President Kovind’s Independence Day message: No place for violence in society

New Delhi: Amid growing concerns over mob violence and lynchings, President Ram Nath Kovind on August 14 asserted that violence had no place in a civilized society and asked citizens not to be distracted by “contentious issues and extraneous debates.”
President Kovind said India was now at the cusp of achieving many long-awaited goals, such as universal access to electricity, eliminating open defecation, homelessness and poverty, among others.
Addressing the nation on the eve of India’s 72nd Independence Day, the President recalled Mahatma Gandhi’s mantra that the power of ahimsa (non-violence) was greater than the power of hinsa (violence).
“The power to stay your hand is far greater than the power to strike with your hand. Hinsa has no place in the society,” the President said.
Covering a wide range of issues in his speech, President Kovind said women were entitled to a life of their choice and security to fulfill their potential, either as “sheet anchors in our families or critical entrants to institutions of higher learning and workforce”. “The choice is theirs; as a nation and as a society we must ensure that they have the right and the ability to exercise that choice,” he said.
Kovind said that every Indian who did not jump the queue and respected the civic space and rights of those ahead in the line lived up to the principles of the country’s freedom struggle. “It’s a very small gesture.

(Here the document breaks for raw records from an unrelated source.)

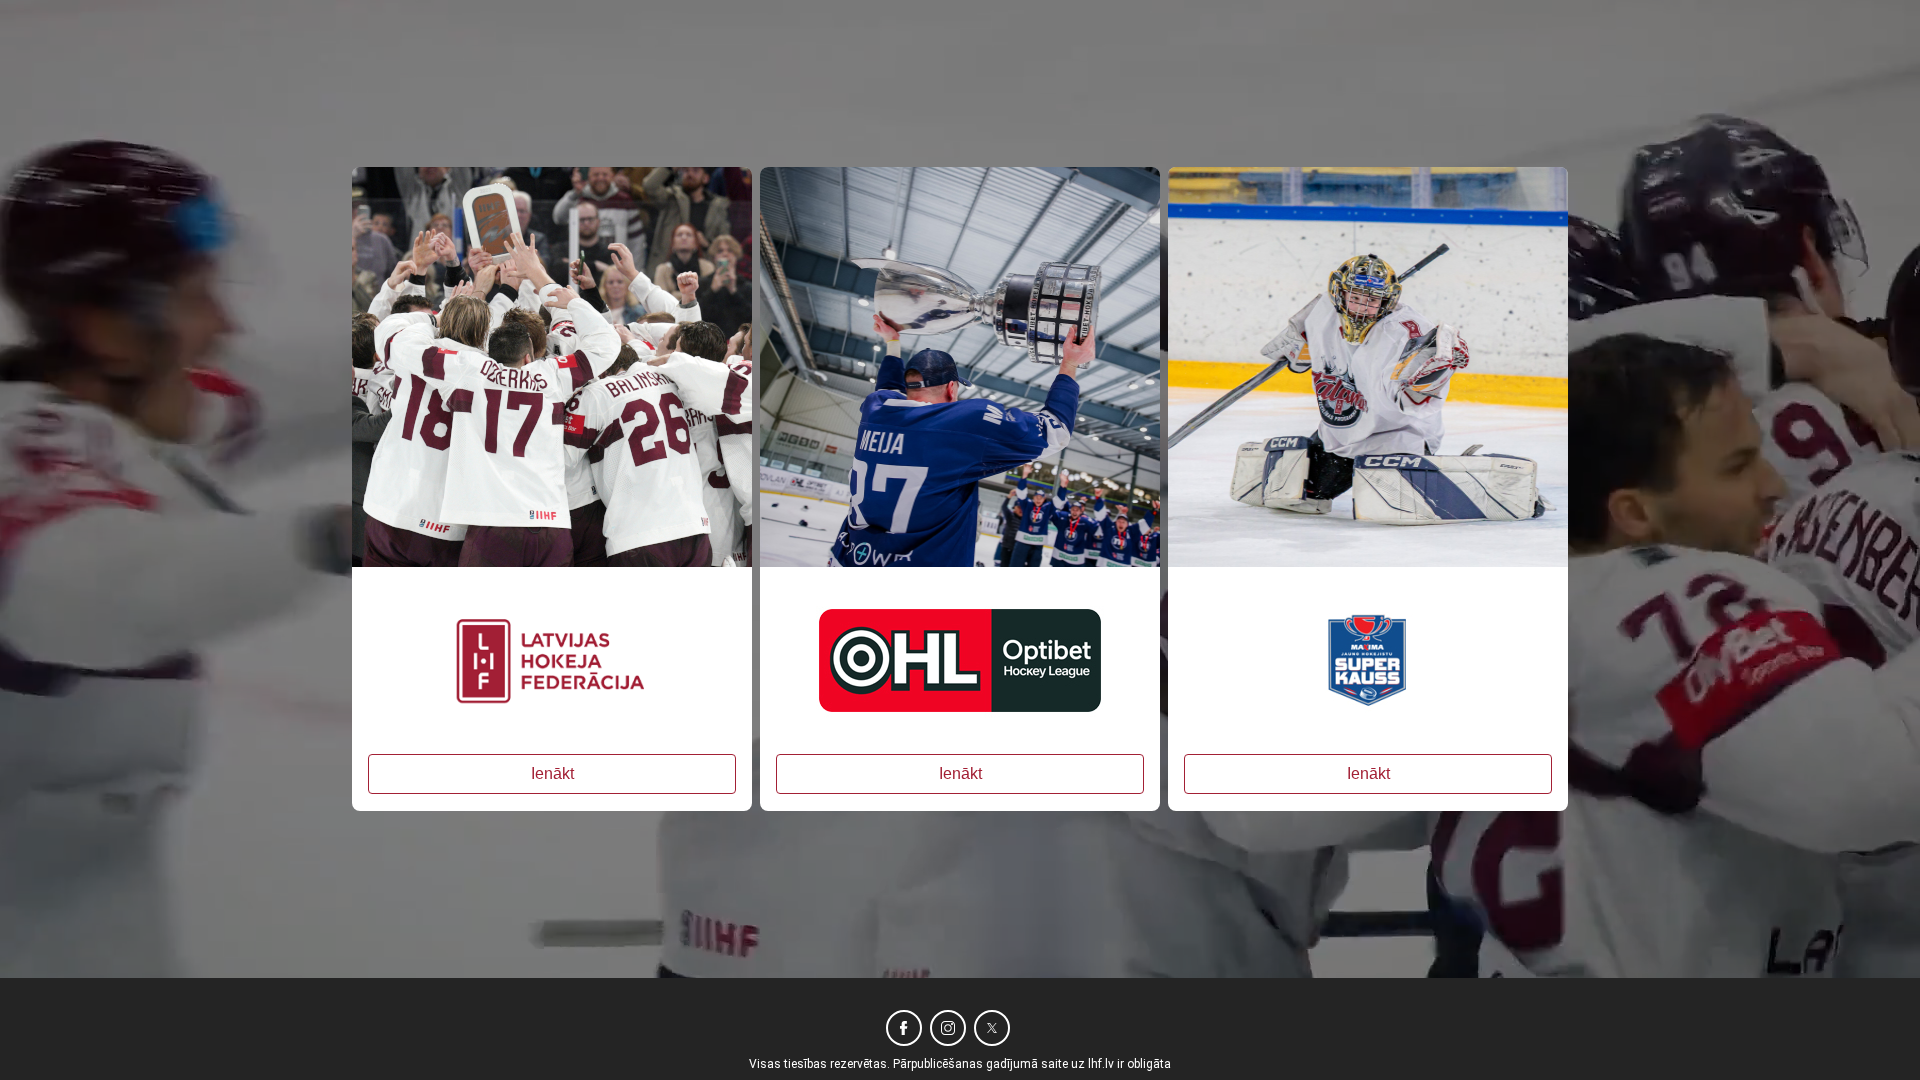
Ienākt (552, 773)
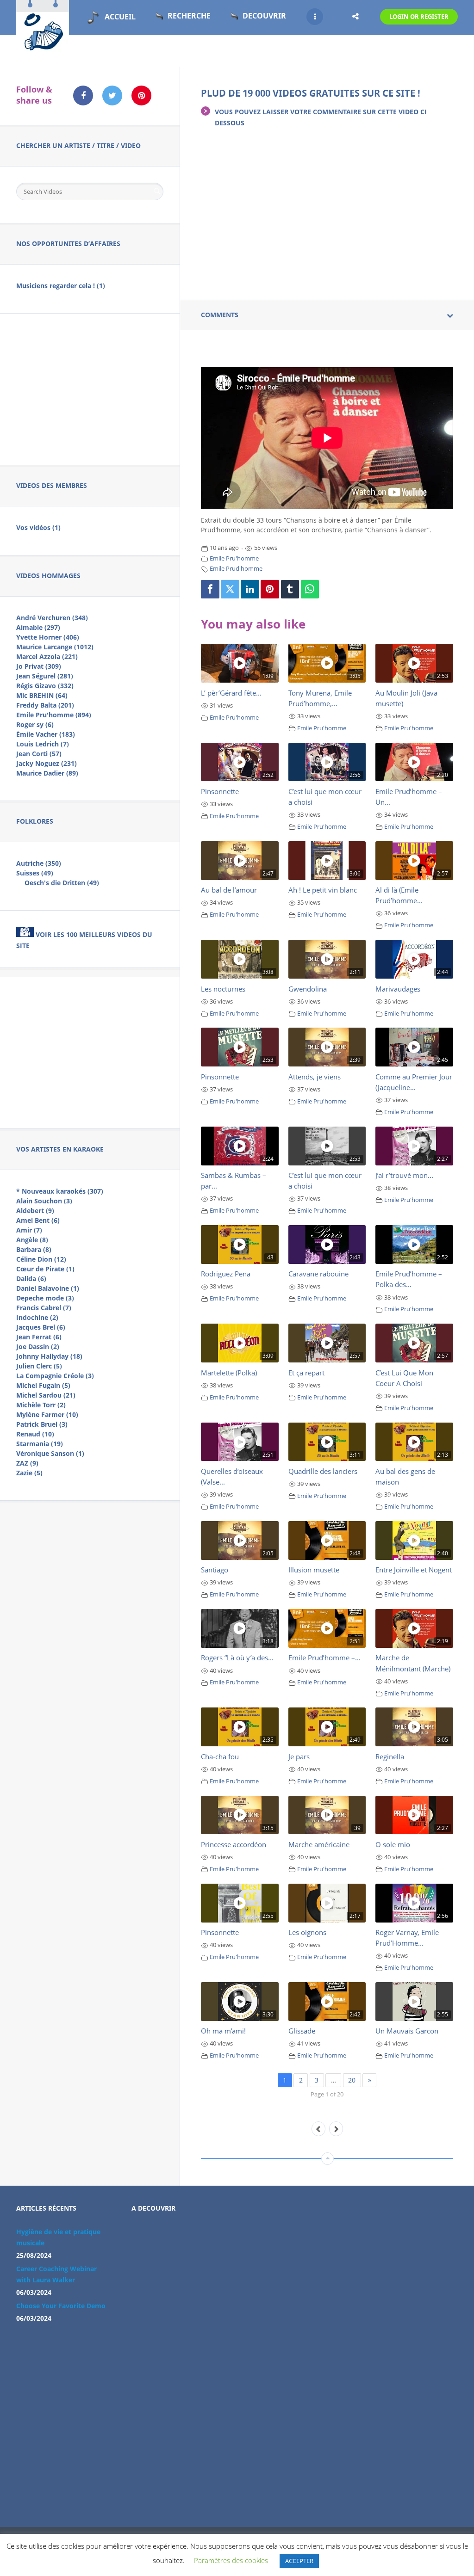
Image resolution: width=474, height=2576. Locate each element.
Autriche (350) (38, 863)
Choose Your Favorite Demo (61, 2305)
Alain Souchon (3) (44, 1200)
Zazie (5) (29, 1472)
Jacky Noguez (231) (46, 763)
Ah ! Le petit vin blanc (322, 889)
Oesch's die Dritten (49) (62, 882)
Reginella (389, 1756)
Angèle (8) (32, 1239)
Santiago (214, 1569)
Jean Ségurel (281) (44, 676)
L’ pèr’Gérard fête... (231, 692)
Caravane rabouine (318, 1273)
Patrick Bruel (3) (42, 1424)
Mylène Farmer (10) (47, 1414)
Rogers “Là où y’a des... (237, 1657)
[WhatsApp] (310, 589)
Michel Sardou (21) (45, 1395)
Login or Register (419, 16)
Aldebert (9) (35, 1210)
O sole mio (392, 1844)
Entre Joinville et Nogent (413, 1569)
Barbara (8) (33, 1249)
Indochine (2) (37, 1317)
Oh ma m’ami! (223, 2030)
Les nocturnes (223, 988)
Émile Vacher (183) (45, 734)
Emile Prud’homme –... (324, 1657)
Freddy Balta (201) (45, 705)
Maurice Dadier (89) (47, 773)
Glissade (301, 2030)
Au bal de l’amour (229, 889)
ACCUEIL (120, 17)
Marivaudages (397, 988)
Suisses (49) (34, 873)
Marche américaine (318, 1844)
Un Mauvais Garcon (406, 2030)
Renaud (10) (35, 1434)
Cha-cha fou (220, 1756)
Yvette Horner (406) (47, 637)
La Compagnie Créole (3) (55, 1375)
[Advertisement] (89, 387)
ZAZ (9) (27, 1463)
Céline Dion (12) (41, 1259)
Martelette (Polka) (229, 1372)
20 (352, 2080)
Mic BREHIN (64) (42, 695)
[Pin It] (270, 589)
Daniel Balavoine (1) (47, 1288)
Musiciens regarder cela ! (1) (60, 285)
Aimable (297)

Let us try and abide by it,” he said.
The President said that every Indian – from farmers providing food security to the country’s armed and police forces guarding the border, battling terrorism and ensuring law and order – who does his or her job with sincerity was upholding the principles of freedom struggle.
He said Independence Day was always special, but there was an unusual significance this year as October 2 would mark the 150th birth anniversary of the Mahatma.
President Kovind also asked young students to spend time in villages to observe and participate in social welfare programs and described it as University Social Responsibility.
“I am gratified by the idealism and the passion of our young people. There is a spirit to achieve something for oneself, for one’s family, for wider society and for our country. This is the most moral education we can wish for. The outcome of education is not merely a degree or a diploma, but the commitment to help improve the life of another in a way that is sustainable. This is empathy and fraternity in action. This is the Indian spirit. This is India, because India belongs to the people of India – not just to the Government,” he said.